No Adverse Impact of 13q14 and P53 Deletion, t(4;14)(p16;q32) or Overrepresentation of CMYC(8q24) as Detected by Fluorescence In Situ Hybridization on Outcome in Patients with Multiple Myeloma Following Dose-Reduced Allogeneic Stem Cell Transplantation

Deletions of chromosome bands 13q14 and 17p13 (P53) as well as t(4;14)(p16;q32) or overrepresentation of CMYC are known to be adverse prognostic factors for time to progression (TTP) and overall survival (OS) in myeloma patients receiving conventional or high-dose chemotherapy followed by autologous stem cell transplantation. We investigated the impact of these chromosomal abnormalities as detected by fluorescence in situ hybridization combined with immunofluorescent cytoplasm immunoglobulin staining (cIg-FISH) on outcome after dose-reduced melphalan/fludarabin based allogeneic stem cell transplantation (SCT) in 64 patients (pts) with multiple myeloma (MM). Median age was 52 years (34 – 67 ys.), 38 patients were male, 26 female. 45 pts received stem cell graft from an unrelated donor and 19 pts from HLA-identical sibling.

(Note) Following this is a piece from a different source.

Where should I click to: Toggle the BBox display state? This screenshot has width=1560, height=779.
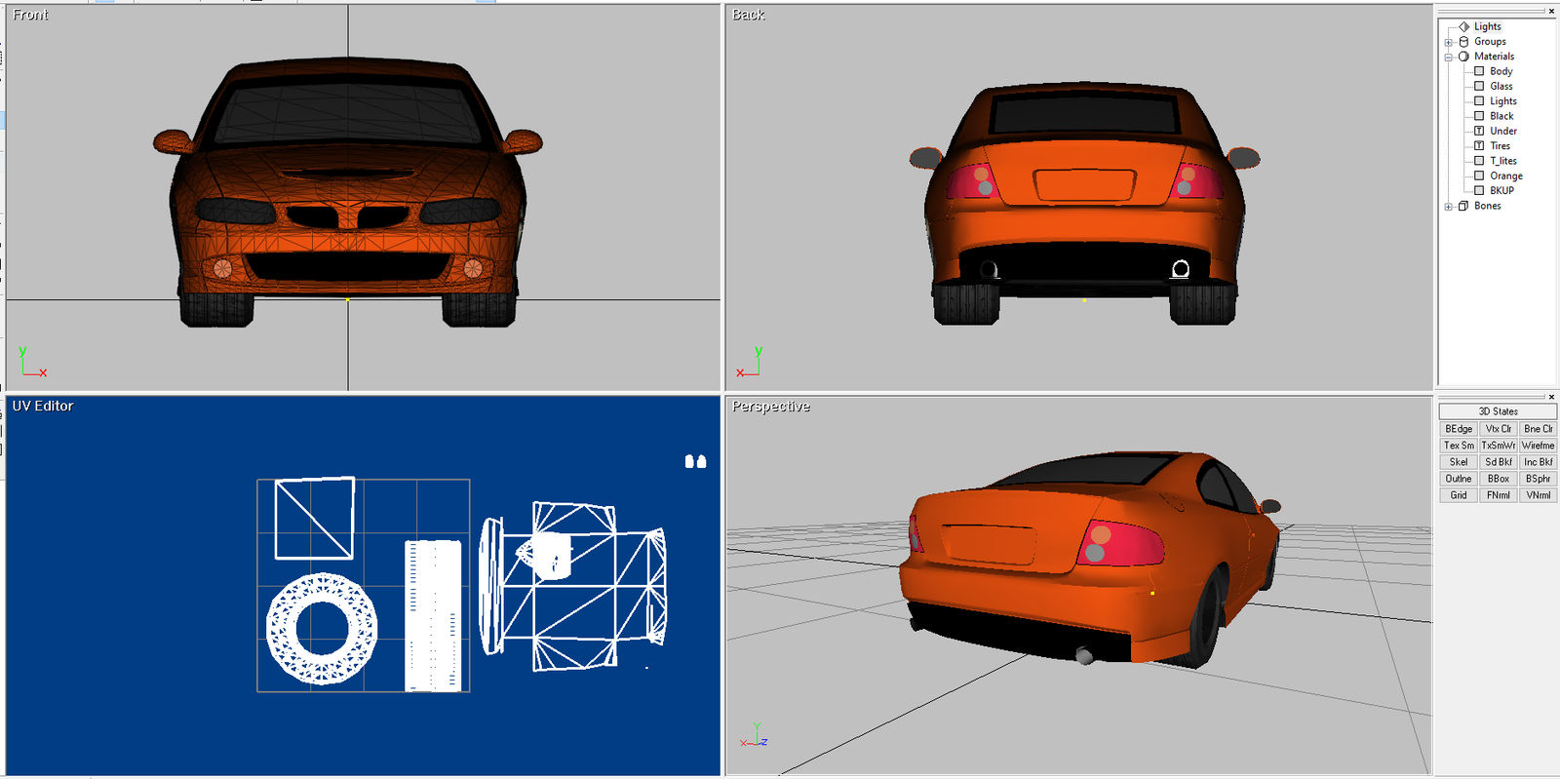tap(1499, 479)
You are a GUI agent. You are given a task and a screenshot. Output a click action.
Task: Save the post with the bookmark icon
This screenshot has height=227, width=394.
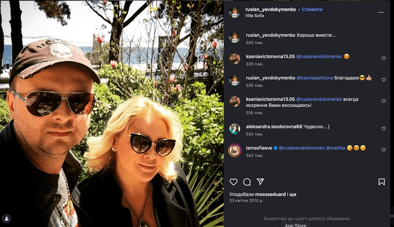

Deletion of 13q14 was found in 35 out of 64 pts (55%), P53 deletion in 7 out of 64 pts (11%), t(4;14)(p16;q32) in 11 out of 56 pts (20%) and trisomy of CMYC in 12 out of 55 pts (22%). The following strong correlations among the genetic changes have been seen: six out of seven pts with P53 deletion also showed deletion in chromosome band 13q14 (86%), which was also found in nine out of eleven pts with t(4;14) (82% del 13) and nine out of twelve pts with CMYC trisomy (75% del 13). The estimated event-free (EFS) and overall survival (OS) at four years for the entire study population was 48% and 57%, respectively. No significant difference of the estimated event-free survival at 3 years was seen for pts with del 13 (42% vs 54%, p=0,4), with P53 deletion (43% vs 49%, p=0,27) and for pts with t(4;14) (46% vs 62%, p=0,69) or CMYC overrepresentation (37% vs 50%, p=0,35). Comparison of pts showing both del 13 and P53 deletion, del 13 and t(4;14), del 13 and trisomy of CMYC or t(4;14) and CMYC trisomy with the rest of the study population did not show a significantly reduced EFS either. Even the comparison of pts with any chromosomal abnormalities and pts without any genetic changes detected by FISH did not show a significant difference in EFS (48% vs 50%, p=0,8). These preliminary data suggest that the negative prognostic impact of chromosomal abnormalities such as deletion of 13q14, P53 deletion, t(4;14) and overrepresentation of CMYC may be overcome by allogeneic SCT probably due to the graft versus myeloma effect.